KARACHI: The Aga Khan University on Saturday celebrated the graduation of the Class of 2022, its first-ever Founder’s Day and the University’s 40th anniversary.
Simultaneous ceremonies were held in Pakistan, Kenya, Tanzania and Uganda and broadcast online to an international audience of AKU’s friends and supporters.
Princess Zahra Aga Khan attended the ceremony in Karachi and shared a message from His Highness the Aga Khan, Founder and Chancellor of the University.
Chief Minister of Sindh Syed Murad Ali Shah was the Chief Guest.
A total of 777 students graduated from AKU’s global campuses with diplomas and degrees in 19 fields, bringing the total number of diplomas and degrees awarded by the University to more than 19,000, including more than 4,500 in East Africa.
In Pakistan, the School of Nursing and Midwifery graduated its 5,000th student. Students graduated in nursing, medicine, education and media and communications.
Sindh Chief Minister Syed Murad Ali Shah said that Aga Khan University has been a trusted partner of Sindh government for decades but in recent years, the partnership has proven its value like never before.
“At the start of the pandemic, when Pakistan was recording its first cases of the virus, there were so many unknowns, there were so many questions in need of answers at that difficult time; therefore, expertise of AKU was invaluable.”
This he said while speaking on the occasion of Agha Khan University Founder’s Day - the 40th Anniversary, and the Convocation of the Class of 2022 at Aga Khan University.
The program was attended by Princess Zahra Aga Khan, Chairman Zakir Mahmood and Members of the Board of Trustees President Sulaiman Shahabuddin, members of the Class of 2022 and family members of the graduates.

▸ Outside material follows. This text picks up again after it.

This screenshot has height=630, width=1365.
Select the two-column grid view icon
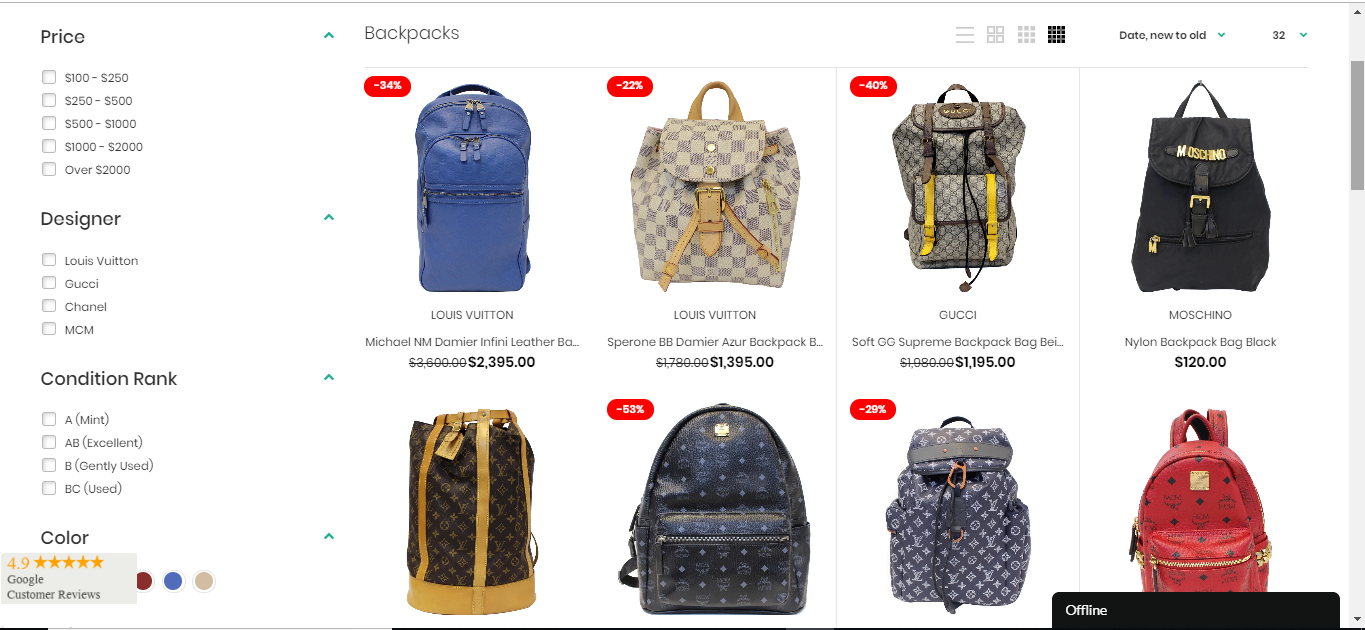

Murad Shah said that as the case count of COVID-19 rose, and it became clear we needed to provide additional training to our doctors and nurses in caring for seriously ill Covid patients, we naturally turned to AKU.
He added that with great enthusiasm, the AGU faculty trained thousands of public-sector health professionals and set up a hotline so that ICU doctors at public hospitals could get advice on caring for Covid patients round the clock.
The CM recalled that throughout the pandemic, his government relied on AKU for data on the spread of the virus and the arrival of new strains.
Shah talking about recent floods, the worst in our history, said devastation was unlike anything Pakistan had ever seen.
“AKU rose to the challenge once again, alongside government and numerous other private sector institutions and rushed to establish health camps in affected communities across Sindh and other provinces,” he said and added it cared for hundreds of thousands of people.
Murad Shah said that he could recount many more examples of AKU addressing important health and education issues in partnership with the public sector-from increasing access to vaccination in underserved areas of Karachi, to training teachers in rural Sindh.
The CM said he would be working closely with AKU to bring outstanding health care and education to the people of Sindh and Pakistan.
He hoped that the new graduates would continue to demonstrate the power of an AKU education, and the extraordinary talent of our youth
Princess Zahra Aga Khan expressed her gratitude to the global University community for the “magnificent gift” of its support for AKU over the past four decades.
“As we mark its inaugural Founder’s Day, its 40th anniversary and the graduation of the Class of 2022, AKU has never had more to celebrate,” she said. “I am deeply, deeply grateful to everyone who has made its journey possible.”
President Sulaiman Shahabuddin paid tribute to His Highness the Aga Khan and “his vision of a university that reconciles loyalty to international standards with service to those in need, that prepares its students to use knowledge to identify and solve problems, that demonstrates that science is the property of no single culture, but of all humanity.”
In his message, His Highness the Aga Khan traced AKU’s 40-year journey from 1983 to the present, calling AKU a source of hope and expressing pride in its achievements and confidence in its future.
“Today, as in 1983, the future of the University lies in the hands of its leaders, faculty, staff, and supporters,” His Highness said.
“Together, all of us are the custodians of the founding vision. Our history gives us every reason to believe that so long as we remain true to that vision, AKU’s light – the light depicted in the University’s seal – will grow ever brighter, helping to illuminate the path to a better future for the people it serves.”